Table $$\PageIndex{1}$$: Properties of Group 17 (The Halogens)
Property F Cl Br I
Atomic number, Z 9 17 35 53
Ground state electronic configuration [He]2s2 2p5 [Ne]3s2 3p5 [Ar]3d10 4s2 4p5 [Kr]4d10 5s2 5p5
color pale yellow gas yellow-green gas red-brown liquid blue-black solid
Density of liquids at various temperatures, /kg m-3 1.51 (85 °K) 1.66 (203 °K) 3.19 (273 °K) 3.96 (393 °K)
Melting point, /K 53.53 171.6 265.8 386.85
Boiling point, /K 85.01 239.18 331.93 457.5
Enthalpy of atomization, ΔaH° (298K) / kJ mol-1 79.08 121.8 111.7 106.7
Standard enthalpy of fusion of X2, ΔfusH°(mp) / kJ mol-1 0.51 6.4 10.57 15.52
Standard enthalpy of vaporization of X2, ΔvapH°(bp) / kJ mol-1 6.62 20.41 29.96 41.57
First ionization energy, IE1 / kJ mol-1 1681 1251.1 1139.9 1008.4
ΔEAH1°(298K) / kJ mol-1 -333 -348 -324 -295
ΔhydH°(X-,g) / kJ mol-1 -504 -361 -330 -285
ΔhydS°(X-,g) / JK-1 mol-1 -150 -90 -70 -50
ΔhydG°(X-,g) / kJ mol-1 -459 -334 -309 -270
Standard redox potential, E°(X2 /2X-) /V 2.87 1.36 1.09 0.54
Covalent radius, rcov = ½ X-X bond length /pm 72 100 114.2 133.3
Ionic radius, rion for X- /pm 133 181 196 220
van der Waals radius, rv /pm 135 180 195 215
X-X(g)bond energy /kJ mol-1 159 243 193 151
H-X(g)bond energy /kJ mol-1 562 431 366 299
C-X(g)bond energy /kJ mol-1 484 338 276 238
Pauling electronegativity, χP 3.98 3.16 2.96 2.66

## Color

The origin of the color of the halogens stems from the excitation between the highest occupied π* Molecular Orbital and the lowest unoccupied σ* Molecular Orbital.
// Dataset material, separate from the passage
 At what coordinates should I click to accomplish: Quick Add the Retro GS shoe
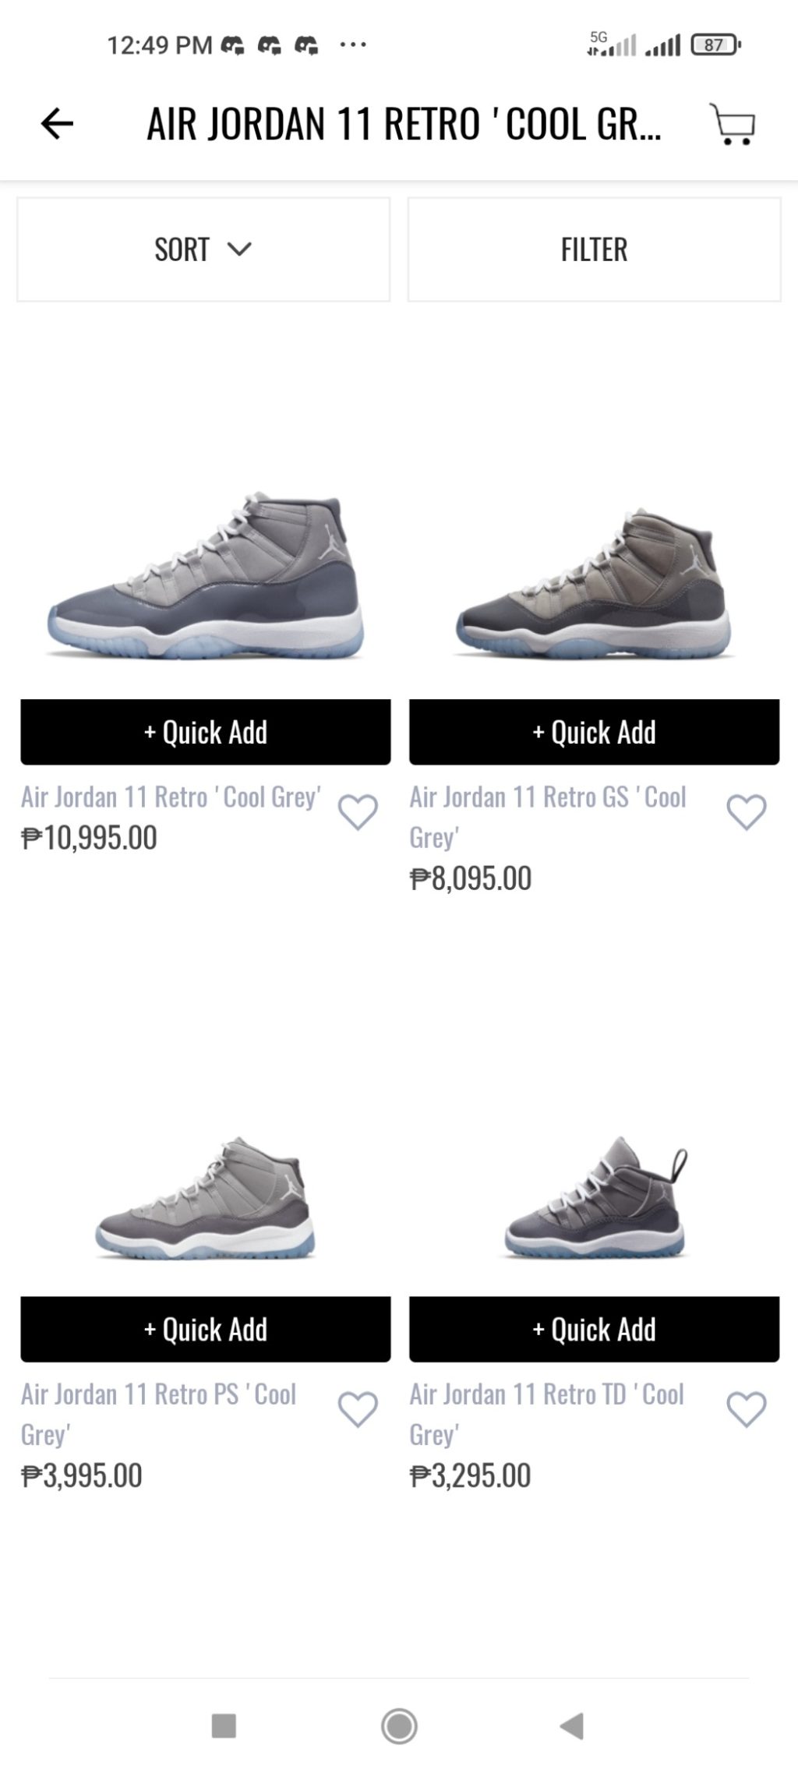(x=594, y=732)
The energy gap between the HOMO and LUMO decreases according to F2 > Cl2 > Br2 > I2. The amount of energy required for excitation depends upon the size of the atom. Fluorine is the smallest element in the group and the force of attraction between the nucleus and the outer electrons is very large. As a result, it requires a large excitation energy and absorbs violet light (high energy) and so appears pale yellow. On the other hand, iodine needs significantly less excitation energy and absorbs yellow light of low energy. Thus it appears dark violet. Using similar arguments, it is possible to explain the greenish yellow color of chlorine and the reddish brown color of bromine.

Figure $$\PageIndex{1}$$: Molecular Orbital diagram for fluorine.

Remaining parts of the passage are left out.